Kostya Rotikov and the unknown poet, rising, greeted the philosopher.
After dinner, they all headed for Old Peterhof to a celebration of the
local institute's anniversary. But, along the way, they decided to drop
in on Teptyolkin.
At the time, Teptyolkin was sunbathing. He was sitting naked in a
three-legged armchair and wiggling his toes, and smiling, and drinking
tea and reading The Genius of Christianity by
Châteaubriand.
Kostya Rotikov went in first and did an about-face. He blocked the door,
asked the others coming up to wait a while, opened the door a crack and
elegantly slipped into the room. Teptyolkin turned red all over from
unexpectedness.
Settling down near the tower, in the garden with a broken fence, with
acacia bushes and the remains of flowerbeds, the group was amusing
itself. During this time, it grew even larger. A student of medium
height, sitting on a stump, was playing on a comb. Another, of tiny
stature, was whistling. The philosopher was sitting on a bench recently
put in place and still unpainted. Next to him sat the
pharmacist, his lips quivering all the time. The research assistant from
the local institute sat primly on the grass. It was then that Kostya
Rotikov came down from the height of the tower, arm in arm with
Teptyolkin.
The pharmacist had finally just begun to speak.

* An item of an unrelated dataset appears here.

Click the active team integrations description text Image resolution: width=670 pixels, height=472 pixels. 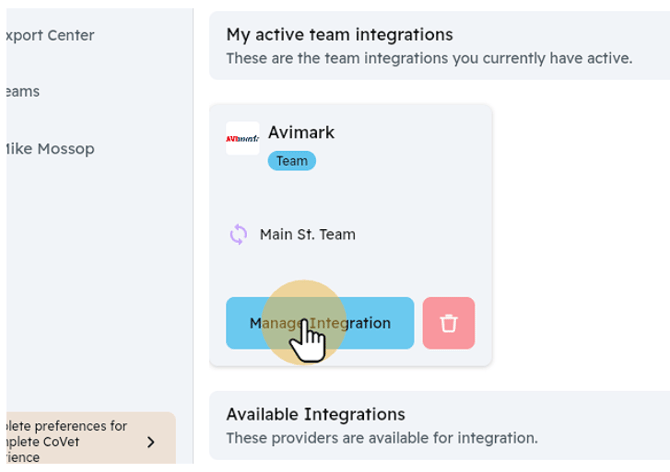(x=428, y=58)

He felt bad about being
disturbed. He was of enormous height, dressed in starched linen and
didn't so much wear his suit as give it a presentation. Right then and
there, telling them to hold still, a young man with a passion for
Freudianism took a picture of the whole group with a Kodak. He had even
taken a few lessons in German with Teptyolkin so he could read Freud in
the original.
"Ladies and gentlemen," said Teptyolkin. "Perhaps,
instead of going to the anniversary, we'll sit here a while longer,
because a pupil from the city will be coming to see me an hour from
now."
While Teptyolkin was in the tower preparing a student from
workers school for an institution of higher learning, the unknown poet
and Kostya Rotikov went off for some beer. All the while they took turns
drinking from a little glass someone had turned up, fanned themselves
with their handkerchiefs, and swatted and chased away mosquitoes. A man's footsteps were heard. On the road, a wrinkled
gypsy woman appeared in high, blacked boots. Catching sight of the tower
and the group, she quickly ran toward it. "Come on, I'll tell your fortune," she said.
"Come on, I'll tell your fortune! Your eyes are foreign!" She walked among them as they were lying, sitting or standing. "Don't bother, don't bother," they answered
her, "we know our future." Nobody noticed that a pupil had slipped in from the
tower with Krayevich's physics under his arm. "La-la, la-la," Teptyolkin sang, pocketing
his money and coming down the stairway. The sun was already setting when the group neared the local institute. They were late. The academic part was over. Music floated from a not-so-large hall of a not-so-large palace of Leichtenberg Dukes. Glass doors were opened to the park, and girls, attractive and unattractive, in carefully preserved lace dresses, were hovering near the entrance. Inside, there was dancing. Everything wore a pure and innocent character. The happy faces of young girls and young men, the ballroom pianist who kept a slow tempo, the professors sitting along the wall in dignified conversation. The group entered the hall in single file. The moon has been dazzling for quite a while now. Kostya Rotikov dances till he's soaked in sweat; the philosopher cautiously makes his way among the dancers and converses with professors; Teptyolkin emerges from the doorway to the park with the pharmacist. Moths fly about and pelt the lit-up windows. Darkness. The philosopher, the pharmacist and the
research assistant move in three silhouettes. The pharmacist walks
behind so the philosopher won't stumble, so he won't hurt himself, so
one of the last philosophical luminaries won't fall astray. Two silhouettes and a third kiss each other at a tidy
porch. "Good night, dear Andrei Ivanovich," they
say. In the morning, students once again scattered about the
park to collect insects, small beetles and all sorts of herbs. Some were
sailing in boats around little ponds, fishing for algæ with nets in the
water. It was hot. The sun was scorching. There was a smell of hay.